ASSIGNED TASK
From the line holding "Where should I" through the line holding "Switch basemap using the world map icon" below, write out every line exactly; include both of those lines and drop the pictures.

[MATERIAL SHOWN]

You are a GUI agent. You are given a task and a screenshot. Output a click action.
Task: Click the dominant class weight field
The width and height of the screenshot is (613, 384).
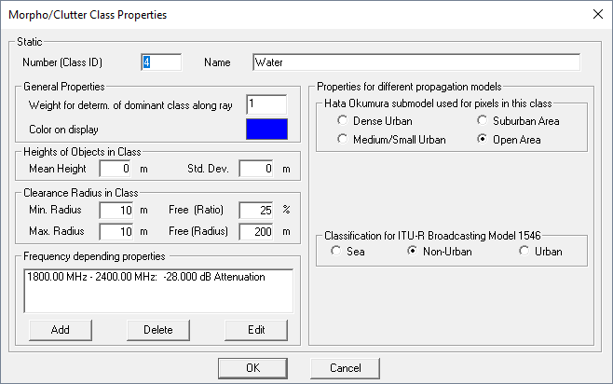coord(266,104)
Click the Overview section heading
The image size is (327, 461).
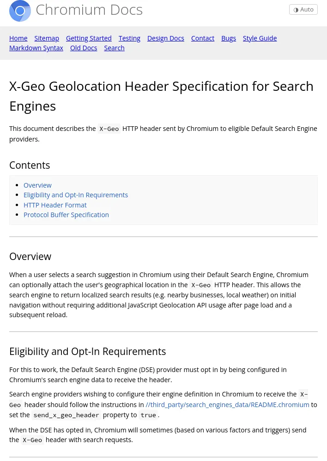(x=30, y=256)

[/MATERIAL SHOWN]
[MATERIAL SHOWN]

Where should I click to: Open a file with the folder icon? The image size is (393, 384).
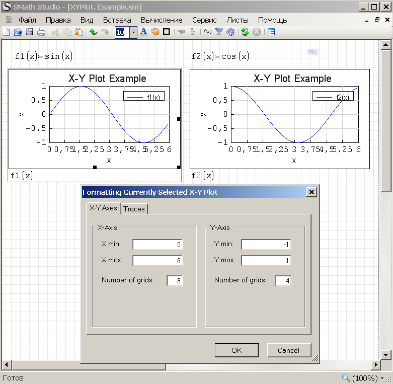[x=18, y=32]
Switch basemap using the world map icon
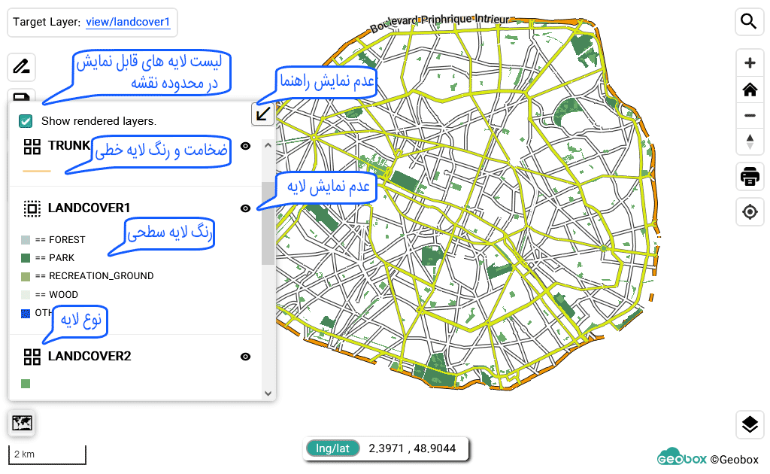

[/MATERIAL SHOWN]

SOLUTION FOR THIS TASK
Where should I click to: Open a file with the folder icon? The image size is (393, 384).
[x=18, y=32]
Switch basemap using the world map icon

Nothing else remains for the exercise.